Objetivo de la tarea: Copia del texto sobre Audrey Hepburn todo lo que va desde "Descripción" hasta "la propia Hepburn." y reemplaza "profesor de canto" por "maestro de canto".

Fragmento del documento:
- - - - - - -

Descripción
Cuando Audrey Hepburn se enteró de que tendría que cantar una canción para una de las escenas de Desayuno con diamantes (Muñequita de lujo en Latinoamérica) se preparó durante semanas con un profesor de canto y otro de guitarra hasta que sintió que podía hacerlo. Hacía mucho que no cantaba. Lo había hecho en Sabrina (1954), pero no era su fuerte y nunca estuvo convencida de que lo hacía bien, y desde Funny Face (1957) sentía que su voz se había hecho demasiado aguda. La decisión de que la encantadora actriz interpretara esa canción estuvo cruzada por idas y venidas y dudas de todo tipo durante la producción. Se pensó en determinado momento, incluso, en que fuera doblada por Marni Nixon, quien lo haría más tarde aunque parcialmente, en My Fair Lady (1964), ya que algunos temas los interpretó la propia Hepburn.
Henry Mancini estaba escribiendo la música de High Time (1960) para Blake Edwards, con quien ya había comenzado su eterna colaboración, y el director le propuso componer Breakfast at Tiffany’s, que llevaría a la pantalla la exitosa novela de Truman Capote, quien cobró 65.000 dólares por los derechos, y dicho sea de paso, quería a Marilyn Monroe en el papel principal. Además de la banda sonora, Edwards quería que escribiera una canción que definiera el film y desvelara la verdadera personalidad de la protagonista, Holly Golightly (Hepburn), una cínica y liberada muchacha que se vende a hombres millonarios para obtener la vida de lujos que necesitaba, mientras oculta un secreto. Pero Marty Rackin, jefe de producción de Paramount, pensaba que Mancini no era el indicado para escribir la canción, que para él debía ser sofisticadamente citadina, debía sonar a New York. La insistencia de Blake Edwards logró mantener a Mancini en la tarea.

- - - - - - -

Información mostrada:
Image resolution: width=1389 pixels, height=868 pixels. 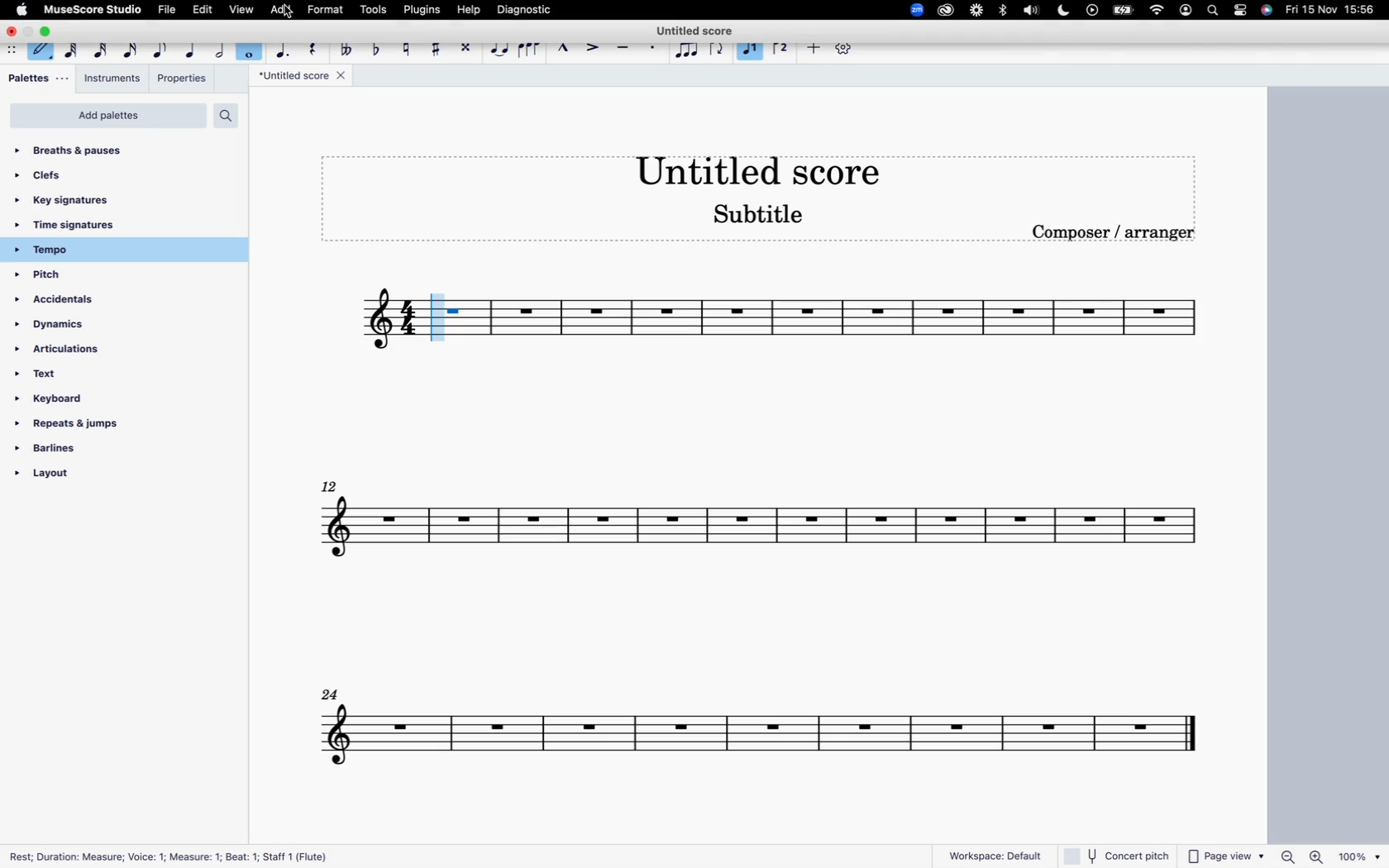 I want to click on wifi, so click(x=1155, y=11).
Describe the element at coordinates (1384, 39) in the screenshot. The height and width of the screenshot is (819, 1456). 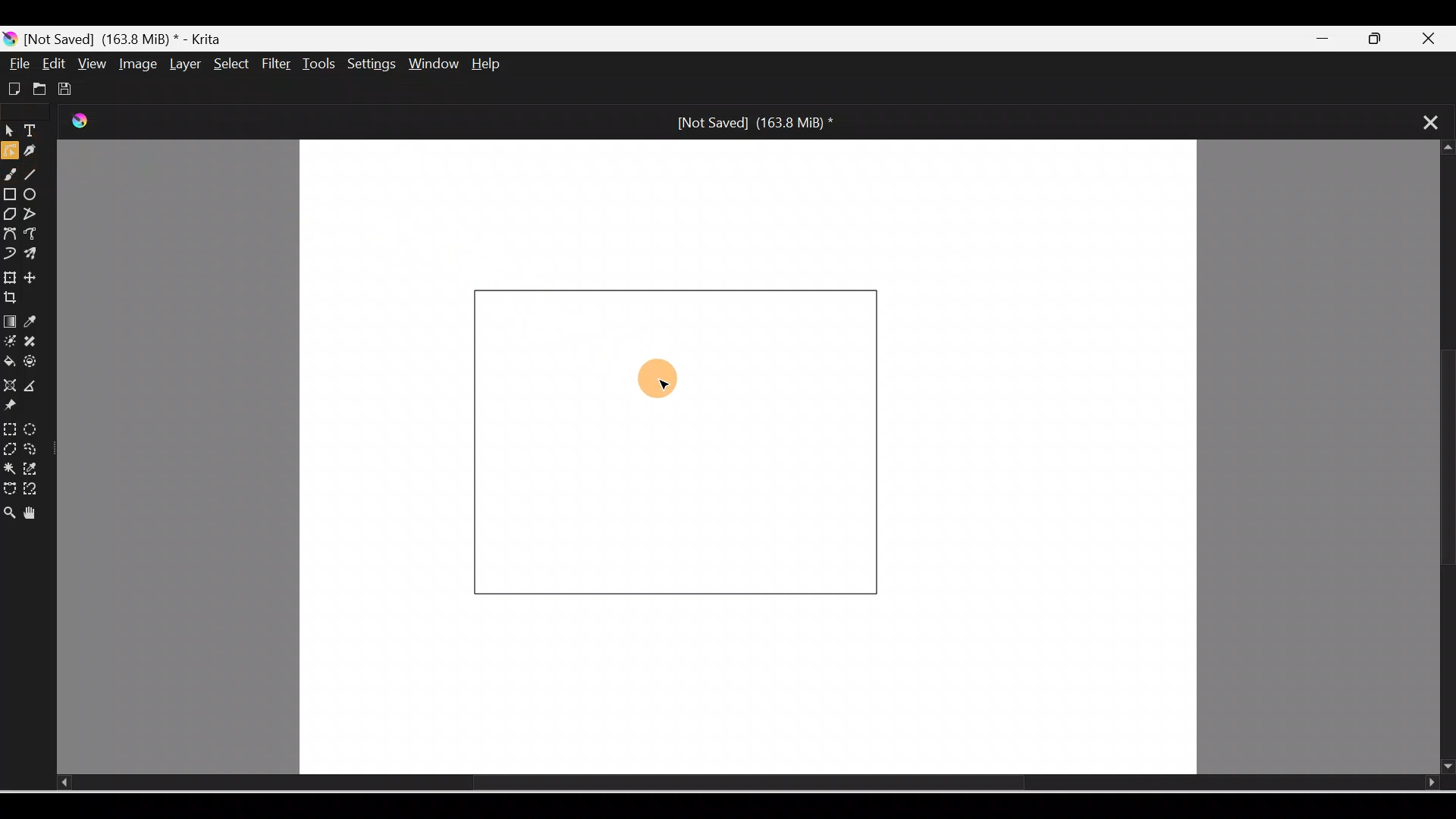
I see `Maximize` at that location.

- - - - - - -

Resultado final:
Descripción
Cuando Audrey Hepburn se enteró de que tendría que cantar una canción para una de las escenas de Desayuno con diamantes (Muñequita de lujo en Latinoamérica) se preparó durante semanas con un maestro de canto y otro de guitarra hasta que sintió que podía hacerlo. Hacía mucho que no cantaba. Lo había hecho en Sabrina (1954), pero no era su fuerte y nunca estuvo convencida de que lo hacía bien, y desde Funny Face (1957) sentía que su voz se había hecho demasiado aguda. La decisión de que la encantadora actriz interpretara esa canción estuvo cruzada por idas y venidas y dudas de todo tipo durante la producción. Se pensó en determinado momento, incluso, en que fuera doblada por Marni Nixon, quien lo haría más tarde aunque parcialmente, en My Fair Lady (1964), ya que algunos temas los interpretó la propia Hepburn.